Mokokchung, 22 June (MTNews): In a recent statement, Kuzholuzo Azo Nienu, a prominent leader of the Naga People’s Front (NPF), expressed his concerns regarding the Uniform Civil Code (UCC), emphasizing its potential threat to the communitarian tribal ethos and values.



The leader of NPF Legislature Party in his statement highlighted two crucial issues associated with the UCC: the rights and equality of citizens, as well as national integration. While acknowledging the importance of these issues, Nienu argued that attempting to enforce a uniform code across diverse communities in the country would be futile and counterproductive.


“It is a direct threat, for instance, to the fabric of a communitarian tribal ethos and values. To impose it on us is to dismiss our culture as primitive, uncivilized and inhuman and question our ability to find a solution from within to address human problems including rights and equality and to contribute to nation building at large,” he added.

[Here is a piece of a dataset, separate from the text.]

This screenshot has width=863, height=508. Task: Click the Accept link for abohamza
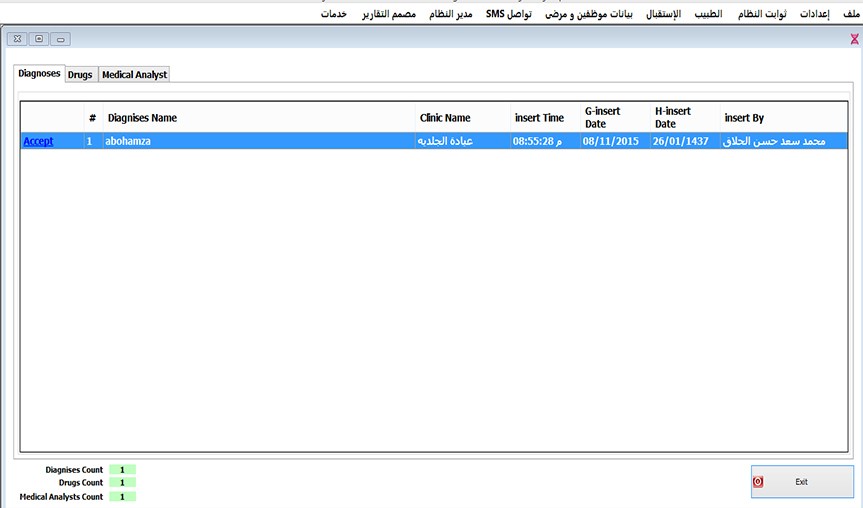click(38, 141)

Nienu further asserted that imposing the UCC would contradict the basic norms and presuppositions that formed the basis of the Indian constitution, such as diversity, unity, federalism, and secularism. He argued that such an imposition ignores the rich and complex historical background against which the constitution was written.

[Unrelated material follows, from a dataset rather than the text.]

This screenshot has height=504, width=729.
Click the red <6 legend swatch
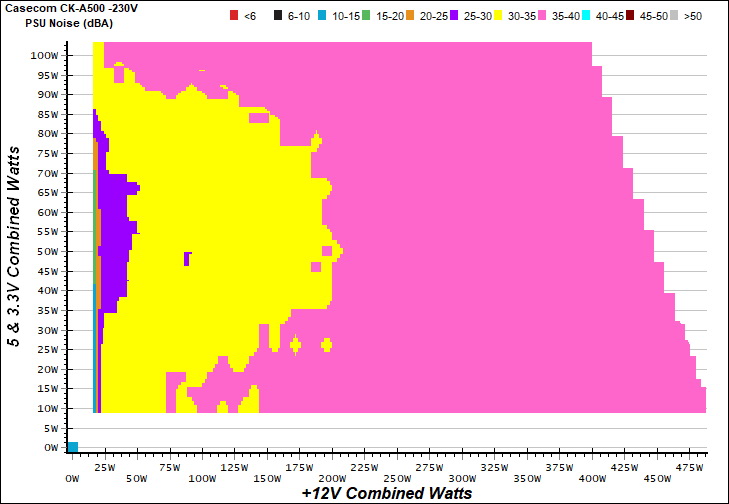[x=234, y=18]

Nienu highlighted constitutional provisions like Article 371(A) and the Sixth Schedule, which were designed to protect and promote the customs, values, and practices of minorities, particularly tribal communities, providing them with a sense of identity, worth, belongingness, and purpose.


“One must not dishonor the existing constitutional guarantees through which modern India was built. The spirit of Indian nationalism or national integration cannot be achieved by questioning and insulting the wisdom and heritage of the minorities,” he cautioned.


He further argued that “it is the issues and questions of personal matters” that constitute the heart and soul of modern democracy and liberty, for instance, religious freedom”.


Therefore, instead of trying to override matters that come under personal law, Nienu proposed that lawmakers provide a platform for diverse communities to showcase their cultural heritage and wisdom, fostering genuine interaction and cross-cultural learning. Such an initiative, according to him, would promote greater understanding, respect, peace, and unity, essential for building a strong Indian state.


Nienu also highlighted the significance of tribal wisdom in the country’s legislative framework, citing the origin of concepts like Local Area Development Fund (MLAs) and Local Area Development Scheme (MPs) in Naga tribal traditions.


“Even the concept of communitization of basic institutions like health and education that has merited national and international recognition comes from the communitarian ethos of the tribal Nagas – the care of one and all and not to leave anyone out in the pursuit of the good,” he added.


Till an appropriate time comes by, he said, he endorsed the suggestion made by the 21st Law Commission, which proposed preserving the diversity of personal laws while ensuring they do not contradict the fundamental rights guaranteed by the Indian Constitution. Nienu called for the codification of personal laws related to family matters to the greatest extent possible, with necessary amendments to rectify any inequalities that may have arisen.


“India must trust the diverse communities to find wisdom to address issues of human rights from within instead of coercing them from above. It is high time we do away with elements of hegemony and imperialism that only sow seeds of division and distrust,” he added.


As a legislator representing a tribal community in Nagaland, he vehemently opposed any threat, whether modern Western individualistic values or Indian majoritarian values, which he deemed incompatible and a threat to tribal communitarian ethos and values.